- _What is being asked_
Look through the material below. Copy every line with the string "agent" in it.
Data Block Start
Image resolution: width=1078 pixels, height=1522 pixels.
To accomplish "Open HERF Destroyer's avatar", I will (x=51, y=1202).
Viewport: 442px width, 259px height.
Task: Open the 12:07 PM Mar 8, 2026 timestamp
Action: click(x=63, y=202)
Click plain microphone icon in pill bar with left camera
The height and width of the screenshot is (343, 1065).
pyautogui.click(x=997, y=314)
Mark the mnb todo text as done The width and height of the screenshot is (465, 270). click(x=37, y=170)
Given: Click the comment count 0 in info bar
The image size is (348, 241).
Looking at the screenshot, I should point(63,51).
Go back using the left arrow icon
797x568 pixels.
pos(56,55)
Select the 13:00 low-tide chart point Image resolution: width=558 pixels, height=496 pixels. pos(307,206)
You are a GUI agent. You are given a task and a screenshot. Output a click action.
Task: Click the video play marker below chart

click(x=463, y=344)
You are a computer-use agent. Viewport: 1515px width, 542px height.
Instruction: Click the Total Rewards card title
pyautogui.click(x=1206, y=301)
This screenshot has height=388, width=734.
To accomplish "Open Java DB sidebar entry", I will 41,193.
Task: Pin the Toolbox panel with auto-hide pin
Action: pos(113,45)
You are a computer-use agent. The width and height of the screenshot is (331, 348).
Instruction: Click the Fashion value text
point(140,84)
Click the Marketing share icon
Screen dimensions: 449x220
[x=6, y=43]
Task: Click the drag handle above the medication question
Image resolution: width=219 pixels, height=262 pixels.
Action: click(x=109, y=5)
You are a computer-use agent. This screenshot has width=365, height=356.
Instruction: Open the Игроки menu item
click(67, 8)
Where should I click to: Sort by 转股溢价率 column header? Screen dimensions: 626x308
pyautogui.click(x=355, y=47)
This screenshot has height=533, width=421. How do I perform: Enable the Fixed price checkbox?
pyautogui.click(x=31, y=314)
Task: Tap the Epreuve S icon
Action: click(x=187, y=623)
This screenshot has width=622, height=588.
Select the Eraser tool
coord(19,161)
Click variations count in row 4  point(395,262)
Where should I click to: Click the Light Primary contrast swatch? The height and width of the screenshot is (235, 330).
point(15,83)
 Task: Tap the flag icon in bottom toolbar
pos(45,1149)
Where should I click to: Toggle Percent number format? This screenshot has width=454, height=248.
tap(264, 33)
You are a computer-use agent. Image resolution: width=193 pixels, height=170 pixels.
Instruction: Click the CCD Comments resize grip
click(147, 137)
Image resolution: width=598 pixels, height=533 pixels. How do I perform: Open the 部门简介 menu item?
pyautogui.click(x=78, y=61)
Data Block End
- _Solved exercise_
You are a GUI agent. You are given a task and a screenshot. Output a click action.
You are a computer-use agent. Viewport: 1515px width, 542px height.
You are a computer-use agent. The width and height of the screenshot is (331, 348).
You are a computer-use agent. This screenshot has width=365, height=356.
You are a computer-use agent. Image resolution: width=193 pixels, height=170 pixels.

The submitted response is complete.